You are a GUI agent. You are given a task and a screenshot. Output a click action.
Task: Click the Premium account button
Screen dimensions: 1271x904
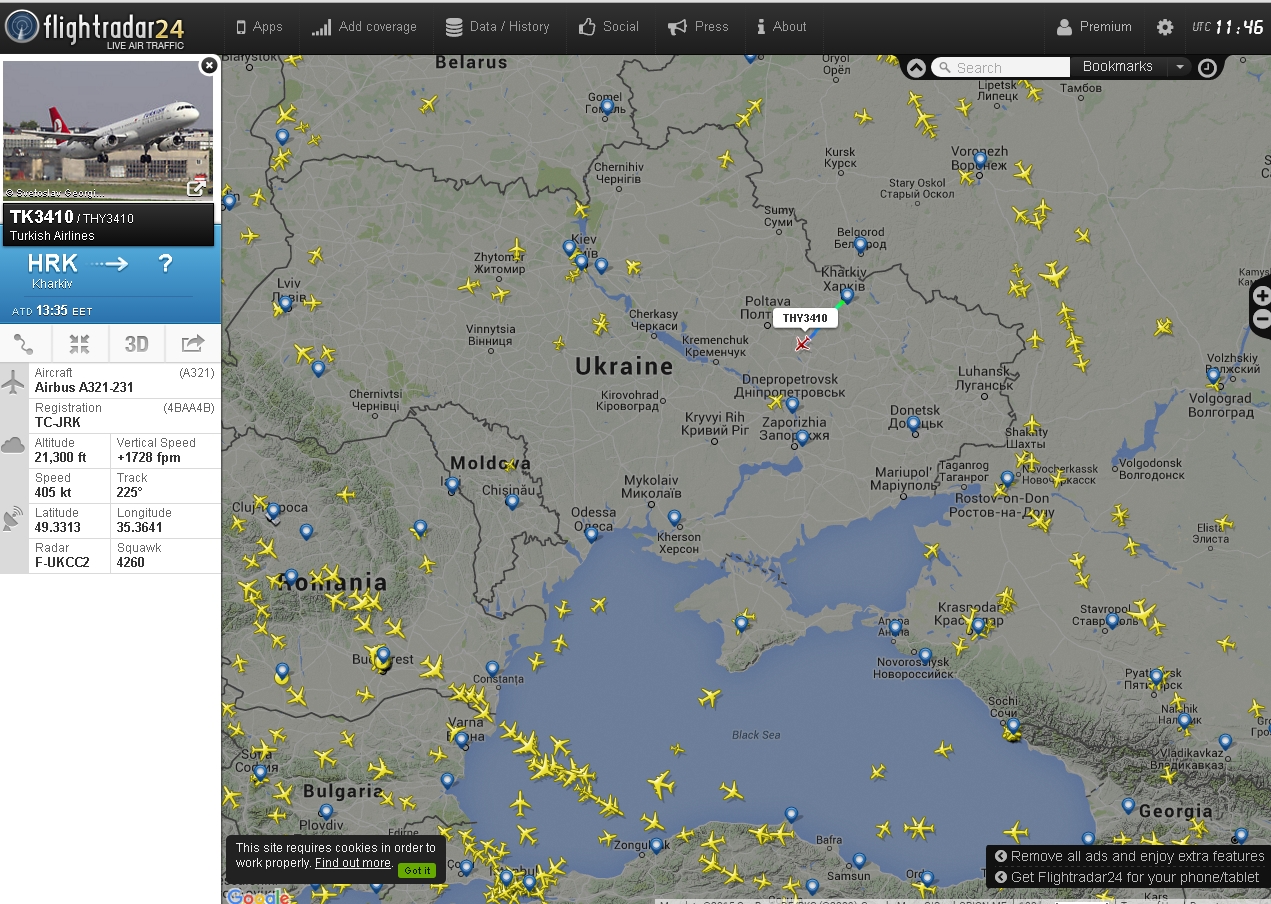pos(1095,27)
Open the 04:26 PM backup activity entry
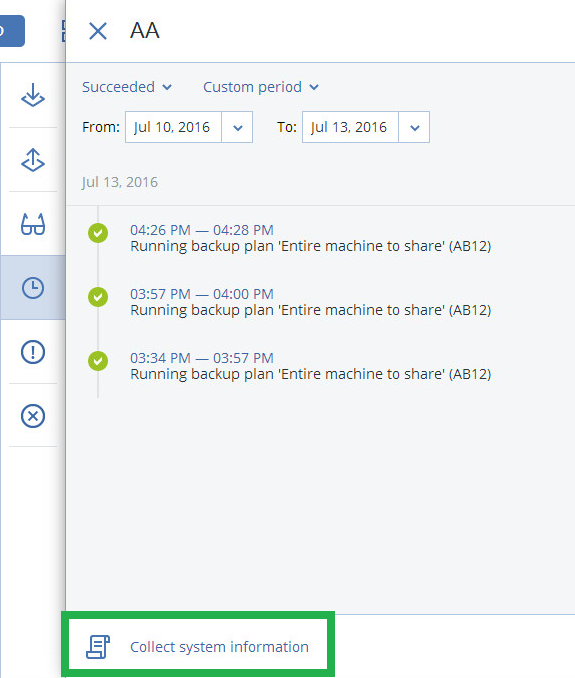 [x=310, y=238]
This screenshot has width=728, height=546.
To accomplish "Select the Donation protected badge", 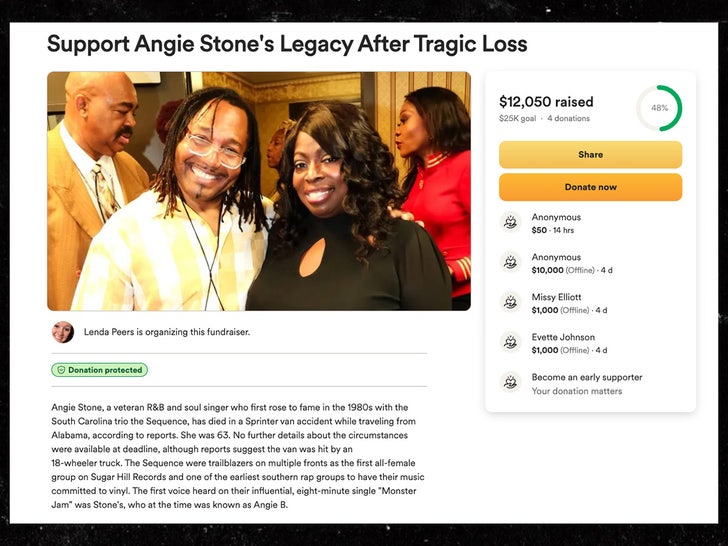I will point(99,370).
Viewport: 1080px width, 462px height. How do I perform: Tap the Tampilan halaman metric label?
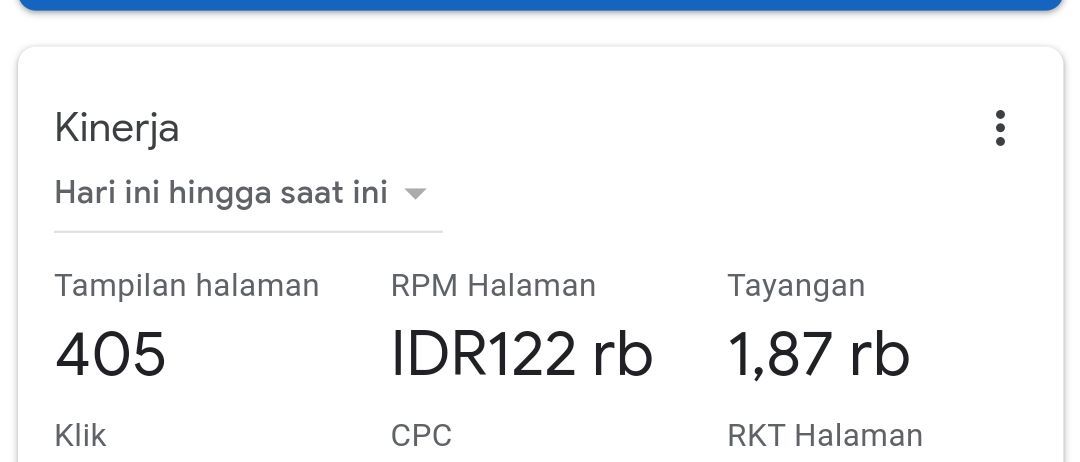[187, 286]
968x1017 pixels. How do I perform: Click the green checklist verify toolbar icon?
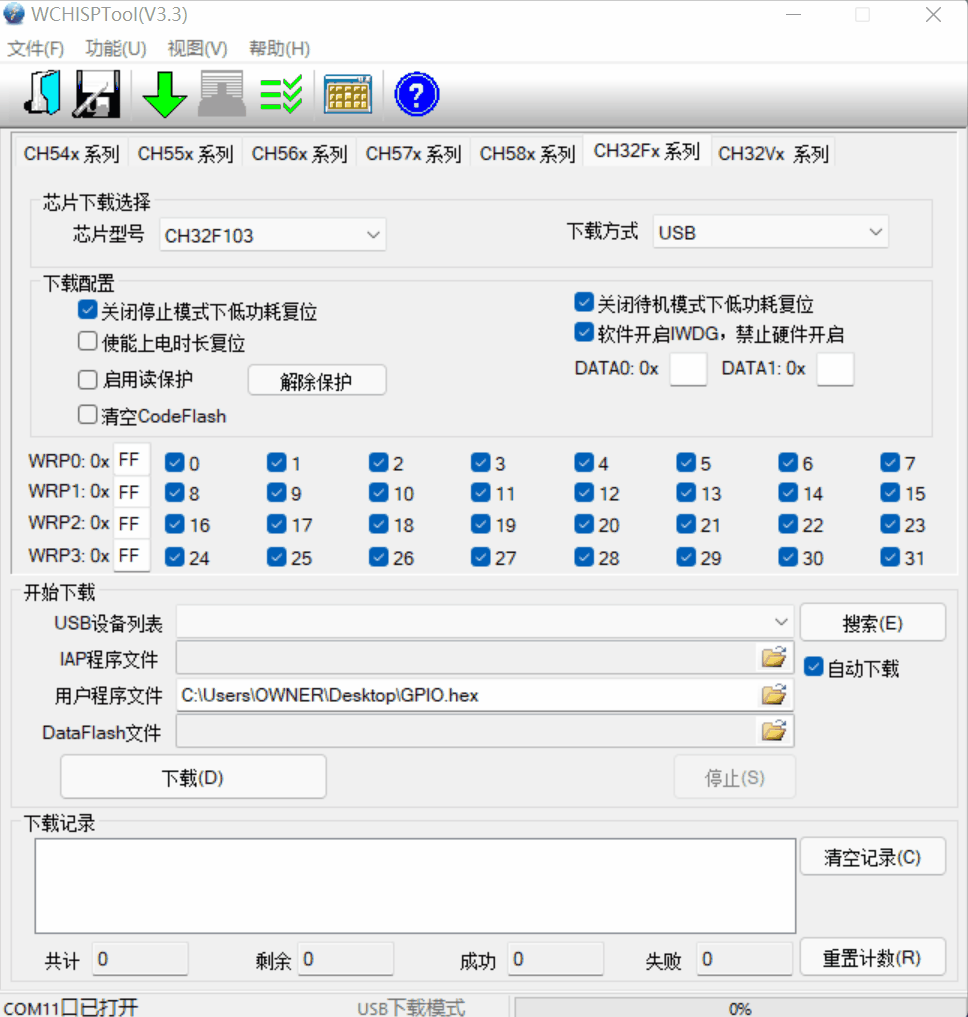[x=281, y=93]
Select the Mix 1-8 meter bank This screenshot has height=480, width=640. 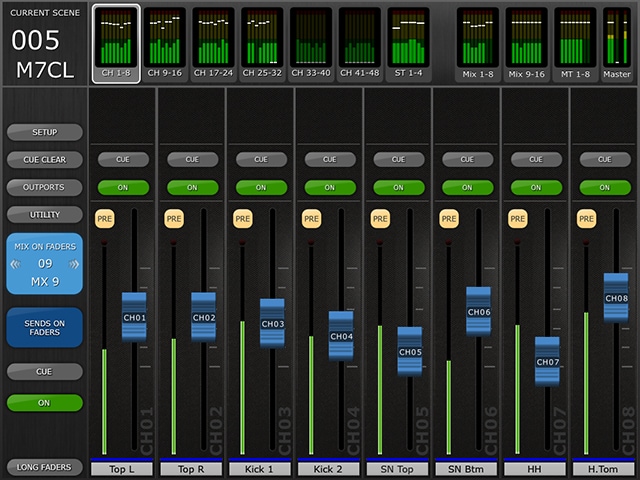[478, 43]
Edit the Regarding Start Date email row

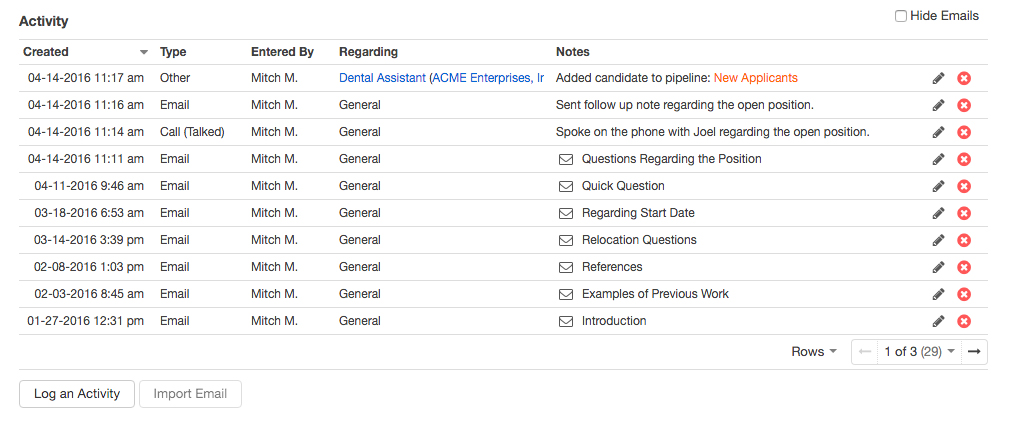(939, 213)
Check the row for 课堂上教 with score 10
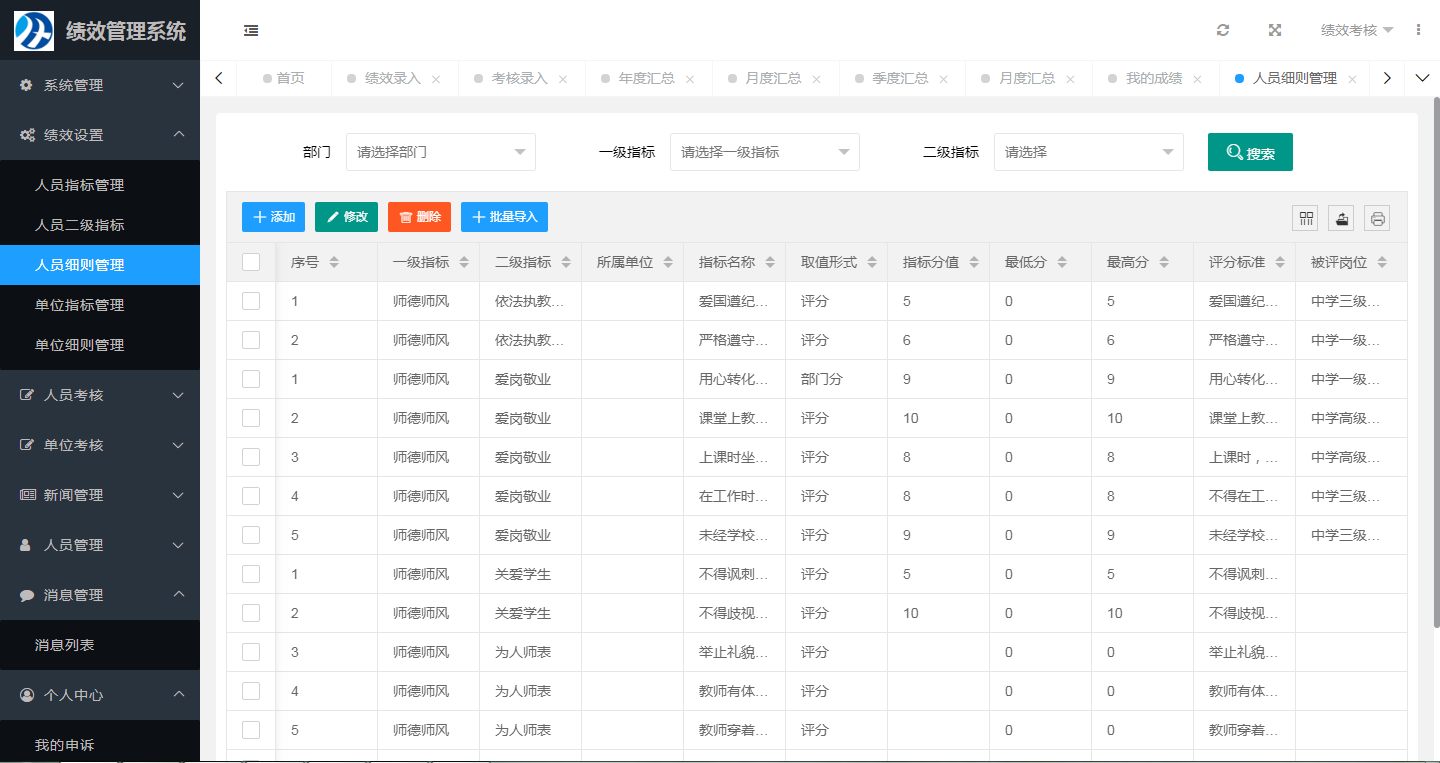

__________

§ WORK INSTRUCTIONS: Excluding images, output exactly the lines from the one that holds "Edit the Regarding Start Date email row" through the final line of the material, both ends included.

§ ANSWER SPACE:
Edit the Regarding Start Date email row

(939, 213)
Check the row for 课堂上教 with score 10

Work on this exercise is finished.